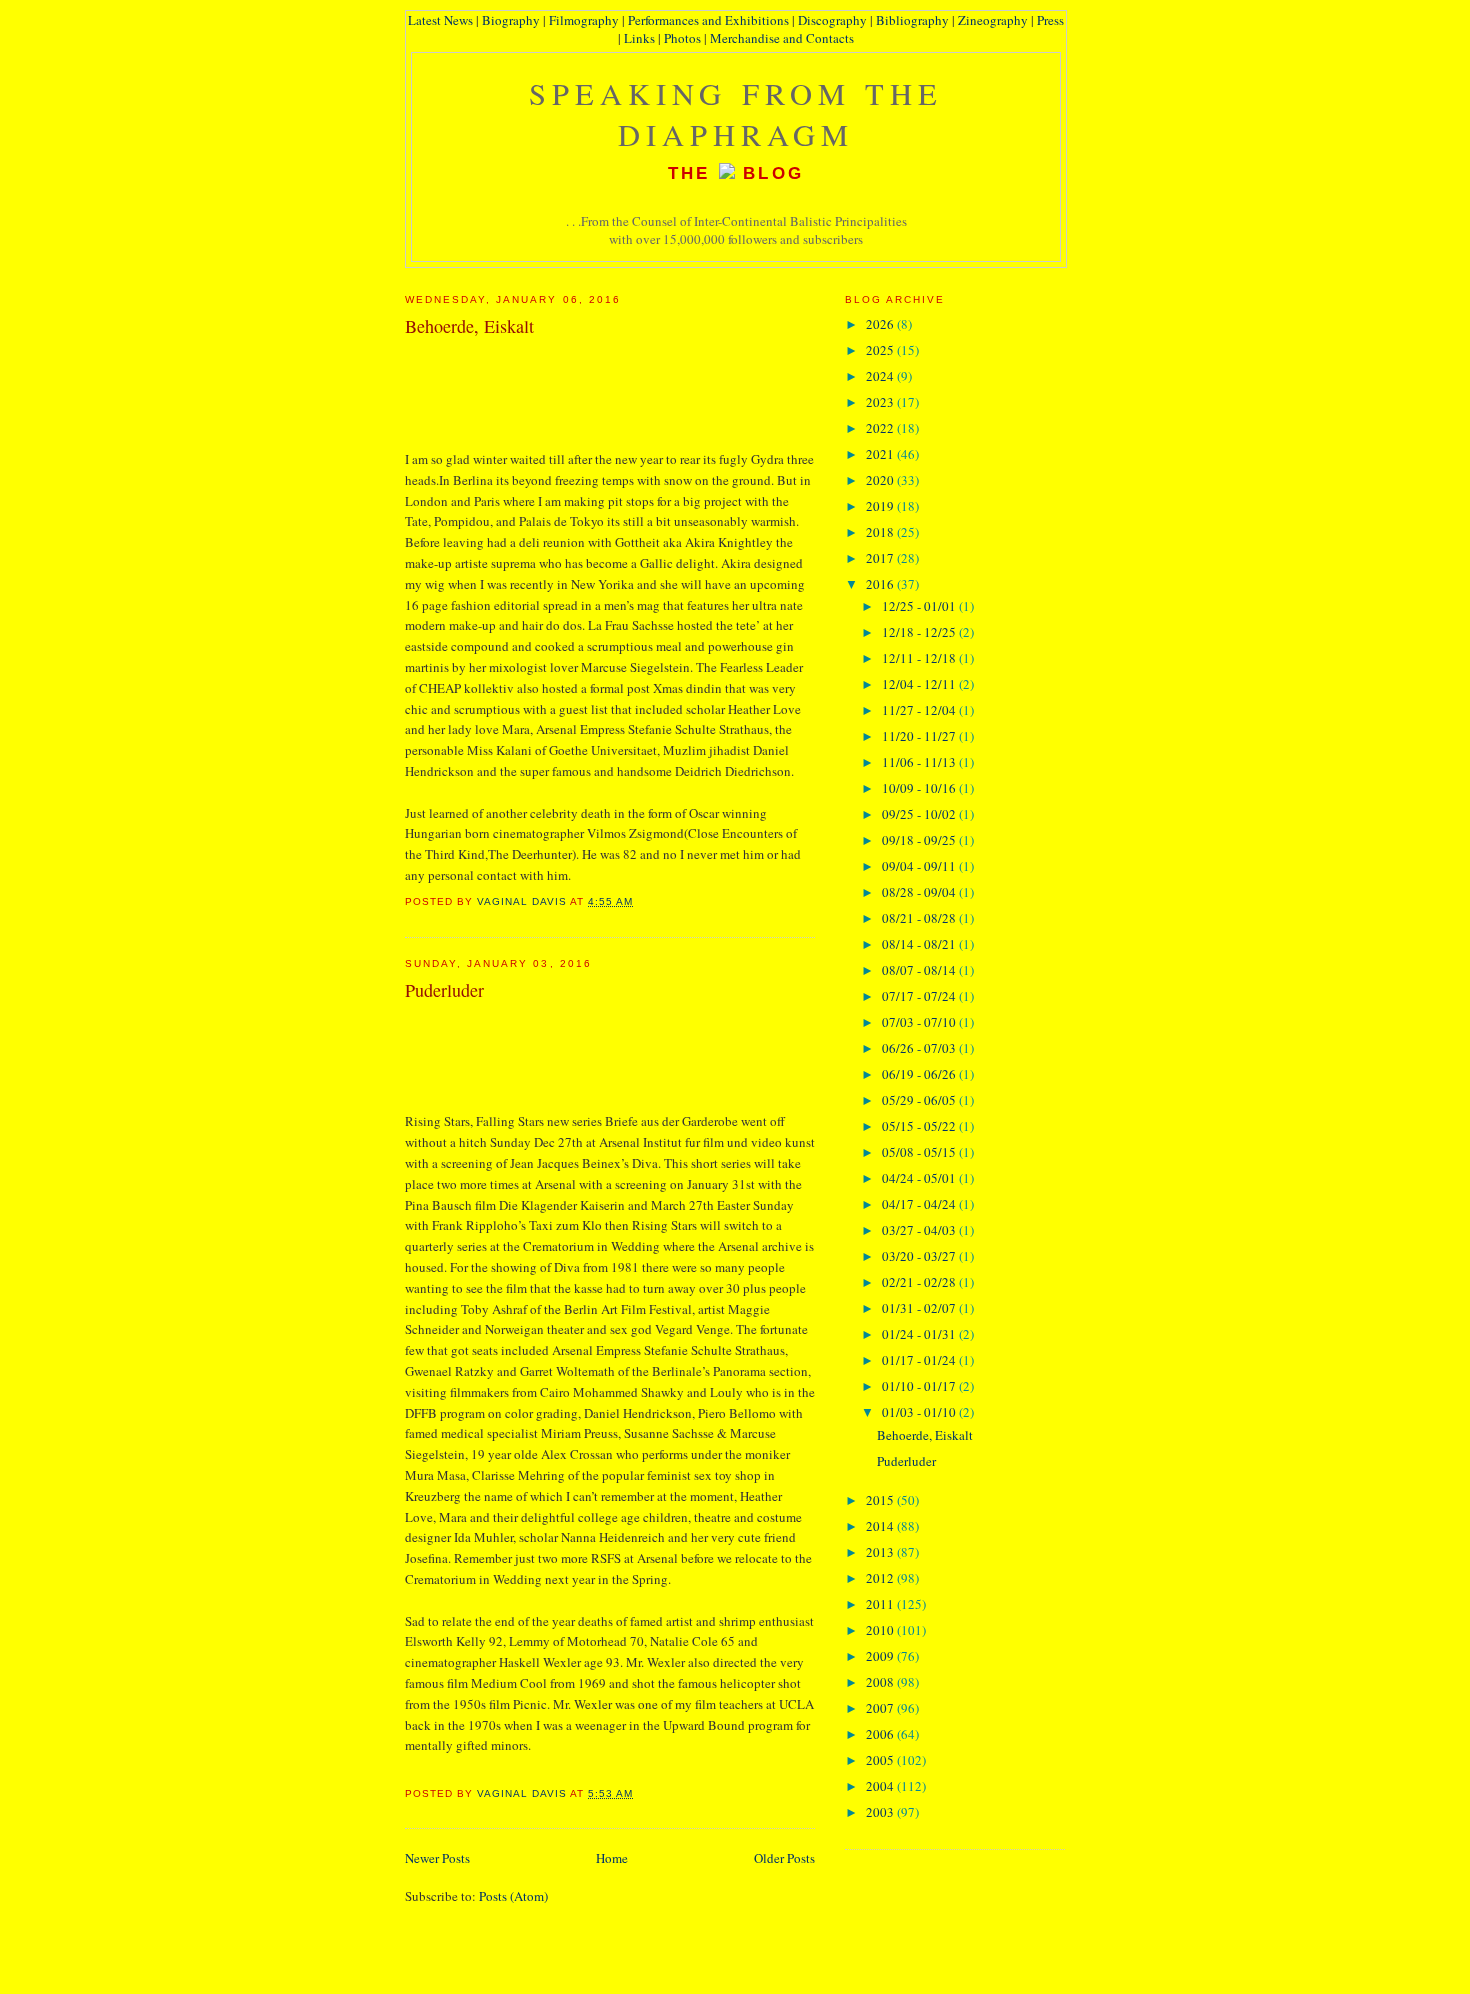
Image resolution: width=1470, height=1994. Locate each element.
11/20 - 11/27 (920, 736)
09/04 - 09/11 (920, 866)
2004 (881, 1786)
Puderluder (444, 990)
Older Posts (784, 1858)
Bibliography (912, 20)
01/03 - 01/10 (920, 1412)
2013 (881, 1552)
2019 (881, 506)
# # # #
What is needed is every entry written out word for word, with no pictures.

Image resolution: width=1470, height=1994. Locate each element.
11/20 - 11/27 (920, 736)
09/04 - 09/11 (920, 866)
2004 (881, 1786)
Puderluder (444, 990)
Older Posts (784, 1858)
Bibliography (912, 20)
01/03 - 01/10 (920, 1412)
2013 (881, 1552)
2019 (881, 506)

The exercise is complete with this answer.